With the general availability of the Surface Pro 3 Docking Station on Friday, Microsoft has also provided some more details about how you can use a Surface Pro 3 and/or the docking station in tandem with external displays. This information will be useful for anyone who wishes to use Surface Pro 3 in a third configuration, as a desktop workstation.
You can now purchase a Surface Pro 3 Docking Station in the United States and Canada, and if you preordered one, you should have just received it. The Docking Station will be available in additional markets where Surface Pro 3 is sold starting in September, Microsoft says.

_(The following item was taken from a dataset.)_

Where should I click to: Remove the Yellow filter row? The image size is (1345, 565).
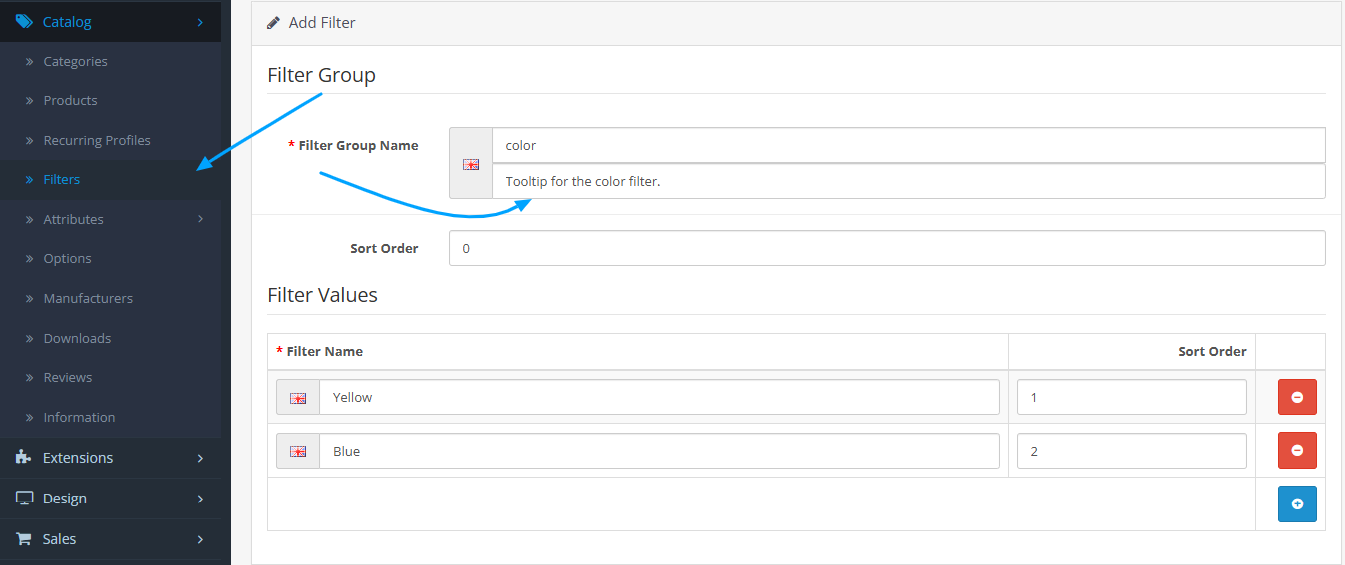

I published my review of the Surface Pro 3 Docking Station about a week ago, as I received a review unit in late July. My conclusion is simple enough: This accessory is "an elegant and efficient way to turn the ultimate mobile computer into a desk-bound workstation that can connect to multiple peripherals, including multiple displays. If you were hoping to consolidate everything around Surface Pro 3, you'll want to pick up the Docking Station as well."
Microsoft's new overview of the device documents how it works with external displays. I've only been able to test the docking station with two 1080p external displays, but the Surface team's Suneel Goud provides a lot more info about the possible configurations.
Two daisy-chained DisplayPort 1.2 displays (without docking station). This is "the most elegant solution," Goud says, because there is the least cable clutter. You can connect a single cable to your Surface and then daisy chain the second external display from the first. Of course, this requires very specific display types. (Which I don't own, so I've not tested this configuration.)
Docking station with any combination of two HDMI, DVI or VGA displays. This is essentially the setup I've been using: You connect one display to the docking station's miniDisplayPort, and one to the Surface Pro 3's miniDisplayPort, using whatever required adapter(s).
DisplayPort 1.2 Multi-Stream Transport (MST) hub with or without docking station. Here, you use a modern DisplayPort MST hub to connect two external displays (DisplayPort 1.2 or, with adapter(s), any combination of HDMI, DVI or VGA) to your Surface Pro 3 mini-DisplayPort (or to the port on your docking station). I don't own an MST hub so I've not tested this setup.
4K external display. Each of the scenarios above will support two external displays (for a total of three, since you can still use the Surface Pro 3 display as well). You could also use a single 4K external display (with or without the internal display) using any of the three methods above. I don't yet own such a display, so I've not yet tested this.
USB. You can connect your Surface Pro 3 or docking station to a USB 3.0-based DisplayLink Dock like the Plugable UD-3900 USB 3.0 Universal Docking Station with Dual Video Outputs I've been recommending (and using at home). There are some color depth limitations to this setup, and since USB-based displays require CPU power, the Surface Pro 3 fan will fire up a more frequently than usual, and the Surface Pro 3 could get hot. For the most part, you would only want to use one external HD display over USB, though that Plugable unit does technically support two.